▶ EXERCISE PROMPT: Return every entry from the listing below unaltered.

============

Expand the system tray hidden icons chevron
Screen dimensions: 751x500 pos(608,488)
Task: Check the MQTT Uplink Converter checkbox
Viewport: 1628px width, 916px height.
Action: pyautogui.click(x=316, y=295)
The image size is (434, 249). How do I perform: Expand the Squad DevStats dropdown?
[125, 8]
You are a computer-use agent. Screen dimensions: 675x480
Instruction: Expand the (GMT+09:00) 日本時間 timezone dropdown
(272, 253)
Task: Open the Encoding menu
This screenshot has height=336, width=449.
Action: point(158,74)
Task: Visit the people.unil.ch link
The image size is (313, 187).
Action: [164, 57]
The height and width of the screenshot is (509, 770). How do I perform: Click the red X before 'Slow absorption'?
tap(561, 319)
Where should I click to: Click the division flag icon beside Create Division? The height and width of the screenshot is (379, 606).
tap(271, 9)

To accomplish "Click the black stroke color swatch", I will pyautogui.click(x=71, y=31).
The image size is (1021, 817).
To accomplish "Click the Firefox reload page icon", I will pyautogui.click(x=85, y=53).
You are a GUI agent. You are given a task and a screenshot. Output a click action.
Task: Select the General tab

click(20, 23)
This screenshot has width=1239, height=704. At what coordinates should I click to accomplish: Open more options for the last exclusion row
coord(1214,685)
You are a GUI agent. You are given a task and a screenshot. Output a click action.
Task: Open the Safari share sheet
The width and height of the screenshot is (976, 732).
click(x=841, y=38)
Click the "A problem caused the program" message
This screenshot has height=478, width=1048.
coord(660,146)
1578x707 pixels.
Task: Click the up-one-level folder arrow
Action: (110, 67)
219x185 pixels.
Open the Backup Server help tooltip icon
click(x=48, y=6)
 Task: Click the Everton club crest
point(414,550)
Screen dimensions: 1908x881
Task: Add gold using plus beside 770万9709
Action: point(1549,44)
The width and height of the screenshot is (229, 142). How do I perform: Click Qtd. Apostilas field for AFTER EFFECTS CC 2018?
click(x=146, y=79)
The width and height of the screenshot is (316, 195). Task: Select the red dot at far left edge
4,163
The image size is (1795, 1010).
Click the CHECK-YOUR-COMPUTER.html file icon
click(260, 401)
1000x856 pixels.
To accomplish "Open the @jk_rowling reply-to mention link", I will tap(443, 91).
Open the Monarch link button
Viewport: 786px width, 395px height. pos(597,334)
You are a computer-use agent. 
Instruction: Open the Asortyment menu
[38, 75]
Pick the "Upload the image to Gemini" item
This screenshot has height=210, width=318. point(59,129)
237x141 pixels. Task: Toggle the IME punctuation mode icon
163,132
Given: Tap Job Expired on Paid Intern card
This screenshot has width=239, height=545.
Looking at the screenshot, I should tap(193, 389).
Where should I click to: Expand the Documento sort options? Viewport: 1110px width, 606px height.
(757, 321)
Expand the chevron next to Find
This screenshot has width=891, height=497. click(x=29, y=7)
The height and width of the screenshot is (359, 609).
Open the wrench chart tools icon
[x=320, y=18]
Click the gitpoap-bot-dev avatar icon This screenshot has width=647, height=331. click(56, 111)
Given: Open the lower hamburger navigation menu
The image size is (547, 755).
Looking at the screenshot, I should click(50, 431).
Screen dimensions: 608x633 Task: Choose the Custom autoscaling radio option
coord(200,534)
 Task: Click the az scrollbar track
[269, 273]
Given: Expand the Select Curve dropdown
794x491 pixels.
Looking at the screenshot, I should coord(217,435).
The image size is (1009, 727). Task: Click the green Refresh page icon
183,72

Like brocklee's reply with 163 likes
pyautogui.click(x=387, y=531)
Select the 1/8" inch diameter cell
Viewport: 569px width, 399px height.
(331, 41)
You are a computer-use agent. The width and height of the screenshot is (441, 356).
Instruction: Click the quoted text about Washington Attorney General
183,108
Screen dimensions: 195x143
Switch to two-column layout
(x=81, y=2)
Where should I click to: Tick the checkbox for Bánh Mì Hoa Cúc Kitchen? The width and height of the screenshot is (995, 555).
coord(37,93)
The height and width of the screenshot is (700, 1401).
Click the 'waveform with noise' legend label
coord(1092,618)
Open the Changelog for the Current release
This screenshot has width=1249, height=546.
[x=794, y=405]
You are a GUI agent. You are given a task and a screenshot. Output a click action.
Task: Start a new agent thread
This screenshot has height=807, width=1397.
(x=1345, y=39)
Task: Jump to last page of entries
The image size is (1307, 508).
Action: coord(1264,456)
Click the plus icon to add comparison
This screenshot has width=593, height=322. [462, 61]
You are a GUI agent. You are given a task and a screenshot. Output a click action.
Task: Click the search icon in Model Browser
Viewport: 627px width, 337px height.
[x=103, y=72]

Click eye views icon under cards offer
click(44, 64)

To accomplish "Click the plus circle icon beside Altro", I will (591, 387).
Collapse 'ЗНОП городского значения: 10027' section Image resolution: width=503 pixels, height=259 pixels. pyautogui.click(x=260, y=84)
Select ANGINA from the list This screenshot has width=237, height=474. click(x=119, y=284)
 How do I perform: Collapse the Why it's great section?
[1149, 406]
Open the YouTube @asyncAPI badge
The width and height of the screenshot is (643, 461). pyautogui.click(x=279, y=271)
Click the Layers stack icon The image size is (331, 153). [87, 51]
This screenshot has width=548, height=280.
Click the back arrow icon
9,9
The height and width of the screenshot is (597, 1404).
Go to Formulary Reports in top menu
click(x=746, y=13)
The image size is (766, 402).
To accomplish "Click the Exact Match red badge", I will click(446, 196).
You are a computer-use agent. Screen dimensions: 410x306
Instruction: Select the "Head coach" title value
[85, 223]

============

▶ TASK ANSWER:
Expand the system tray hidden icons chevron
Screen dimensions: 751x500 pos(608,488)
Task: Check the MQTT Uplink Converter checkbox
Viewport: 1628px width, 916px height.
Action: pyautogui.click(x=316, y=295)
The image size is (434, 249). How do I perform: Expand the Squad DevStats dropdown?
[125, 8]
You are a computer-use agent. Screen dimensions: 675x480
Instruction: Expand the (GMT+09:00) 日本時間 timezone dropdown
(272, 253)
Task: Open the Encoding menu
This screenshot has height=336, width=449.
Action: point(158,74)
Task: Visit the people.unil.ch link
The image size is (313, 187).
Action: [164, 57]
The height and width of the screenshot is (509, 770). How do I perform: Click the red X before 'Slow absorption'?
tap(561, 319)
Where should I click to: Click the division flag icon beside Create Division? The height and width of the screenshot is (379, 606).
tap(271, 9)

To accomplish "Click the black stroke color swatch", I will pyautogui.click(x=71, y=31).
The image size is (1021, 817).
To accomplish "Click the Firefox reload page icon", I will pyautogui.click(x=85, y=53).
You are a GUI agent. You are given a task and a screenshot. Output a click action.
Task: Select the General tab

click(20, 23)
This screenshot has width=1239, height=704. At what coordinates should I click to accomplish: Open more options for the last exclusion row
coord(1214,685)
You are a GUI agent. You are given a task and a screenshot. Output a click action.
Task: Open the Safari share sheet
The width and height of the screenshot is (976, 732).
click(x=841, y=38)
Click the "A problem caused the program" message
This screenshot has height=478, width=1048.
coord(660,146)
1578x707 pixels.
Task: Click the up-one-level folder arrow
Action: (110, 67)
219x185 pixels.
Open the Backup Server help tooltip icon
click(x=48, y=6)
 Task: Click the Everton club crest
point(414,550)
Screen dimensions: 1908x881
Task: Add gold using plus beside 770万9709
Action: point(1549,44)
The width and height of the screenshot is (229, 142). How do I perform: Click Qtd. Apostilas field for AFTER EFFECTS CC 2018?
click(x=146, y=79)
The width and height of the screenshot is (316, 195). Task: Select the red dot at far left edge
4,163
The image size is (1795, 1010).
Click the CHECK-YOUR-COMPUTER.html file icon
click(260, 401)
1000x856 pixels.
To accomplish "Open the @jk_rowling reply-to mention link", I will tap(443, 91).
Open the Monarch link button
Viewport: 786px width, 395px height. pos(597,334)
You are a computer-use agent. 
Instruction: Open the Asortyment menu
[38, 75]
Pick the "Upload the image to Gemini" item
This screenshot has height=210, width=318. point(59,129)
237x141 pixels. Task: Toggle the IME punctuation mode icon
163,132
Given: Tap Job Expired on Paid Intern card
This screenshot has width=239, height=545.
Looking at the screenshot, I should tap(193, 389).
Where should I click to: Expand the Documento sort options? Viewport: 1110px width, 606px height.
(757, 321)
Expand the chevron next to Find
This screenshot has width=891, height=497. click(x=29, y=7)
The height and width of the screenshot is (359, 609).
Open the wrench chart tools icon
[x=320, y=18]
Click the gitpoap-bot-dev avatar icon This screenshot has width=647, height=331. click(56, 111)
Given: Open the lower hamburger navigation menu
The image size is (547, 755).
Looking at the screenshot, I should click(50, 431).
Screen dimensions: 608x633 Task: Choose the Custom autoscaling radio option
coord(200,534)
 Task: Click the az scrollbar track
[269, 273]
Given: Expand the Select Curve dropdown
794x491 pixels.
Looking at the screenshot, I should coord(217,435).
The image size is (1009, 727). Task: Click the green Refresh page icon
183,72

Like brocklee's reply with 163 likes
pyautogui.click(x=387, y=531)
Select the 1/8" inch diameter cell
Viewport: 569px width, 399px height.
(331, 41)
You are a computer-use agent. The width and height of the screenshot is (441, 356).
Instruction: Click the quoted text about Washington Attorney General
183,108
Screen dimensions: 195x143
Switch to two-column layout
(x=81, y=2)
Where should I click to: Tick the checkbox for Bánh Mì Hoa Cúc Kitchen? The width and height of the screenshot is (995, 555).
coord(37,93)
The height and width of the screenshot is (700, 1401).
Click the 'waveform with noise' legend label
coord(1092,618)
Open the Changelog for the Current release
This screenshot has width=1249, height=546.
[x=794, y=405]
You are a GUI agent. You are given a task and a screenshot. Output a click action.
Task: Start a new agent thread
This screenshot has height=807, width=1397.
(x=1345, y=39)
Task: Jump to last page of entries
The image size is (1307, 508).
Action: coord(1264,456)
Click the plus icon to add comparison
This screenshot has width=593, height=322. [462, 61]
You are a GUI agent. You are given a task and a screenshot. Output a click action.
Task: Click the search icon in Model Browser
Viewport: 627px width, 337px height.
[x=103, y=72]

Click eye views icon under cards offer
click(44, 64)

To accomplish "Click the plus circle icon beside Altro", I will (591, 387).
Collapse 'ЗНОП городского значения: 10027' section Image resolution: width=503 pixels, height=259 pixels. pyautogui.click(x=260, y=84)
Select ANGINA from the list This screenshot has width=237, height=474. click(x=119, y=284)
 How do I perform: Collapse the Why it's great section?
[1149, 406]
Open the YouTube @asyncAPI badge
The width and height of the screenshot is (643, 461). pyautogui.click(x=279, y=271)
Click the Layers stack icon The image size is (331, 153). [87, 51]
This screenshot has width=548, height=280.
Click the back arrow icon
9,9
The height and width of the screenshot is (597, 1404).
Go to Formulary Reports in top menu
click(x=746, y=13)
The image size is (766, 402).
To accomplish "Click the Exact Match red badge", I will click(446, 196).
You are a computer-use agent. Screen dimensions: 410x306
Instruction: Select the "Head coach" title value
[85, 223]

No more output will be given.